Every day of those 41 years, Tienhaara has reported information about maximum and minimum temperatures, mean temperature, precipitation and other details.
“It’s pretty important, considering these people volunteer and dedicate time to doing that,” said Mike Vescio, Pendleton’s meteorologist in charge. “It helps establish the climate record.”
Tienhaara reports his findings monthly, not only to Pendleton, but to Oregon State University, Wasco County Extension Service and the City of Dufur. He is one of more than 100 cooperative observers in the Pendleton office’s forecast area, which includes central and northeastern Oregon and southeastern Washington.

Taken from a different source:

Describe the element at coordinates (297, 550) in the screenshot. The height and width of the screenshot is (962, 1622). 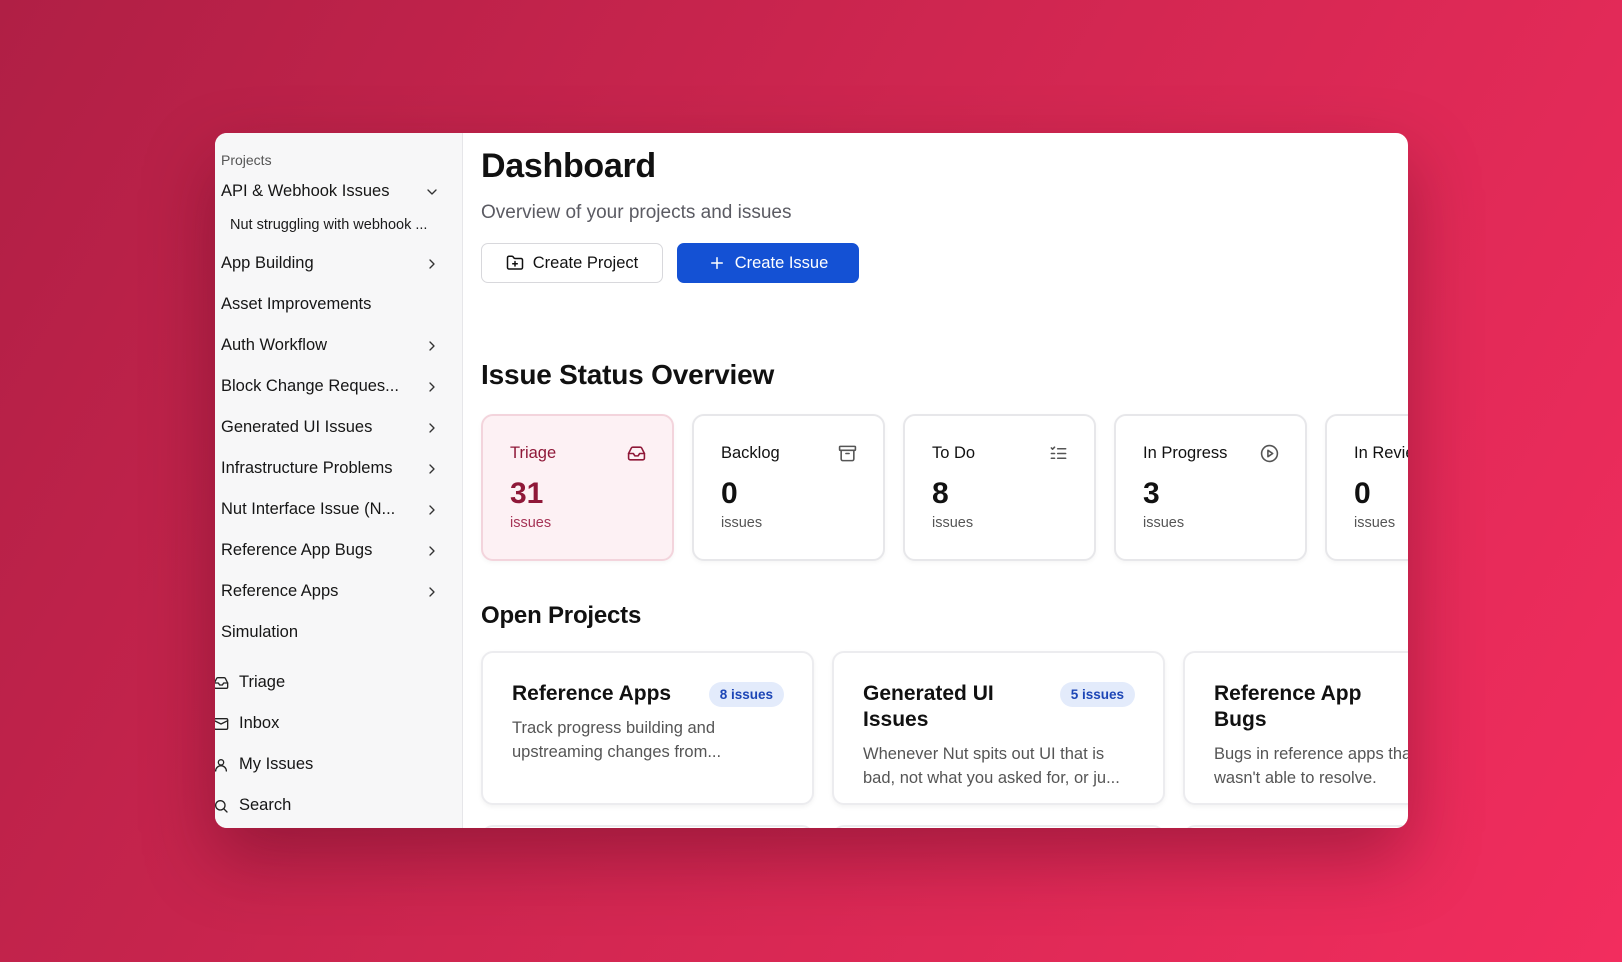
I see `sidebar-project-label: Reference App Bugs` at that location.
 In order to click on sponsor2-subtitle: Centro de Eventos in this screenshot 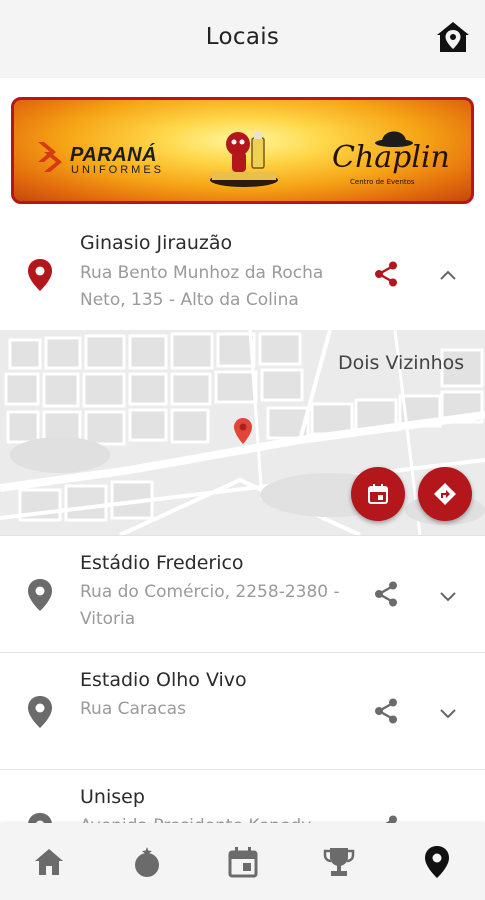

The Holm award was created to honor cooperative observers for outstanding accomplishments in the field of meteorological observations. It is named for a Lutheran minister, the first person known to have taken systematic weather observations in the American colonies. Holm made weather observations, without the aid of instruments, in 1644 and 1645 near the present site of Wilmington, Del. His son later had these observations published.
From hundreds of nominations each year, no more than 25 of these awards are presented annually to volunteer observers. The certificate is signed by the administrator of the National Oceanic and Atmospheric Administration and presented by local National Weather Service representatives.
In the past, Tienhaara recorded his data from a weather station in his basement. Now he has a digital temperature gauge in his backyard.
“It’s fine, but it makes me lazy,” Tienhaara said.
That may be so, but Tienhaara still remains on the job day in and day out, through all kinds of weather.
When asked about the worst he’s seen in Dufur, he talks about an ice storm 30 years ago.
“It was two-pronged and even the oldtimers said they’d never seen such a storm before.”